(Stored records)
[Start of Attachment]
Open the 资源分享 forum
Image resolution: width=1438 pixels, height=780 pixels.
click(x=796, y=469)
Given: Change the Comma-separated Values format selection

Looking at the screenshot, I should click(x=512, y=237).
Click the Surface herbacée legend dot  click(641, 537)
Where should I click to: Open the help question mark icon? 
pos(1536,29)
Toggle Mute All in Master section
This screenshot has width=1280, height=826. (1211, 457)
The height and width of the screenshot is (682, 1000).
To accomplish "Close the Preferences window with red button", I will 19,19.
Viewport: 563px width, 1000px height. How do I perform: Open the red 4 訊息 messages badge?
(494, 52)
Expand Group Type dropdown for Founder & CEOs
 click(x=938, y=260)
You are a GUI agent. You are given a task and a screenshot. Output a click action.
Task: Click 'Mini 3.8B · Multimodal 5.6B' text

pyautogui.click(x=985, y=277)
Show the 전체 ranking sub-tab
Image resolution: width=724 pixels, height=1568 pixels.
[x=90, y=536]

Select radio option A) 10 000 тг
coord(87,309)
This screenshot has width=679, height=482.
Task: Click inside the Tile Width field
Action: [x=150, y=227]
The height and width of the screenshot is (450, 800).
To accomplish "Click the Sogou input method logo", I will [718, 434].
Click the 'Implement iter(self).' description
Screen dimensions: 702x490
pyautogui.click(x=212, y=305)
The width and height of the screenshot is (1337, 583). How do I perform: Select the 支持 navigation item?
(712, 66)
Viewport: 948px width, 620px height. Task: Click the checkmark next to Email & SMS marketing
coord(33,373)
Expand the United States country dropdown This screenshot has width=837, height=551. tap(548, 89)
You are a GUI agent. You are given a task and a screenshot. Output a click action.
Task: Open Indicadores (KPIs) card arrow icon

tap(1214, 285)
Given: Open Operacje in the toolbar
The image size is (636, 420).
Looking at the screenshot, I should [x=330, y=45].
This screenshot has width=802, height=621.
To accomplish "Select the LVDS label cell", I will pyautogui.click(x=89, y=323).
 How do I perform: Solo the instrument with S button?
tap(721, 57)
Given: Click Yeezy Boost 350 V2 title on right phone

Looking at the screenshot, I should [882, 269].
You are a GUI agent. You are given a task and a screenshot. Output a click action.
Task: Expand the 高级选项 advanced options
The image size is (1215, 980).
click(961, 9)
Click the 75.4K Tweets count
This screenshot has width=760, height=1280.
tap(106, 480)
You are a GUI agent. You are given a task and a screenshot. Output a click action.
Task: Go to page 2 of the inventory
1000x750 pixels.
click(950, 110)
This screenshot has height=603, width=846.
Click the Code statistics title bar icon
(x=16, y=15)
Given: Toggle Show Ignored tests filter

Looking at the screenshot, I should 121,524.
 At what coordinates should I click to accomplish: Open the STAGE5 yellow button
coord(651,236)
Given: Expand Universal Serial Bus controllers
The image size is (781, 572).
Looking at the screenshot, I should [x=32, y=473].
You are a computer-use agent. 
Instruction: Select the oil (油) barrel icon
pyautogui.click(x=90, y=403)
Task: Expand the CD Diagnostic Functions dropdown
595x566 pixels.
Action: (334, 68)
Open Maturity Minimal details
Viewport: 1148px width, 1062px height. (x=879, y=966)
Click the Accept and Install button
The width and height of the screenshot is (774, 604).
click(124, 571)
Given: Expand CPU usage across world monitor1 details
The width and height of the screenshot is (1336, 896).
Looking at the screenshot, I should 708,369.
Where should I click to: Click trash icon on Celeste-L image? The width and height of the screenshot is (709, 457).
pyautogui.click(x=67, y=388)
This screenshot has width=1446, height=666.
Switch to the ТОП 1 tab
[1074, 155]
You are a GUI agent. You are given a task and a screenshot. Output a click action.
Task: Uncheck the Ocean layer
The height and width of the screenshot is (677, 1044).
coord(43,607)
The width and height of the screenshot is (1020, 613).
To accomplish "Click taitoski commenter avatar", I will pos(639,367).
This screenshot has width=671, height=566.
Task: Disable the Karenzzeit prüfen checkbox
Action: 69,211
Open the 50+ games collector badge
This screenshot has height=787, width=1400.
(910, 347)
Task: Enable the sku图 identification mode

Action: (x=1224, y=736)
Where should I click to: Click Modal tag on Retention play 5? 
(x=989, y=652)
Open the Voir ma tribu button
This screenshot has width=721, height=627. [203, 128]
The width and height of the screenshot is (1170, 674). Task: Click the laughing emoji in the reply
[End of Attachment]
Assignment: For this exercise, output exactly the lines above from the line with "The image size is (636, 420)." to the line with "Given: Expand Universal", counting both, and leave out the rest.

Result of this task:
The image size is (636, 420).
Looking at the screenshot, I should [x=330, y=45].
This screenshot has width=802, height=621.
To accomplish "Select the LVDS label cell", I will pyautogui.click(x=89, y=323).
 How do I perform: Solo the instrument with S button?
tap(721, 57)
Given: Click Yeezy Boost 350 V2 title on right phone

Looking at the screenshot, I should [882, 269].
You are a GUI agent. You are given a task and a screenshot. Output a click action.
Task: Expand the 高级选项 advanced options
The image size is (1215, 980).
click(961, 9)
Click the 75.4K Tweets count
This screenshot has width=760, height=1280.
tap(106, 480)
You are a GUI agent. You are given a task and a screenshot. Output a click action.
Task: Go to page 2 of the inventory
1000x750 pixels.
click(950, 110)
This screenshot has height=603, width=846.
Click the Code statistics title bar icon
(x=16, y=15)
Given: Toggle Show Ignored tests filter

Looking at the screenshot, I should 121,524.
 At what coordinates should I click to accomplish: Open the STAGE5 yellow button
coord(651,236)
Given: Expand Universal Serial Bus controllers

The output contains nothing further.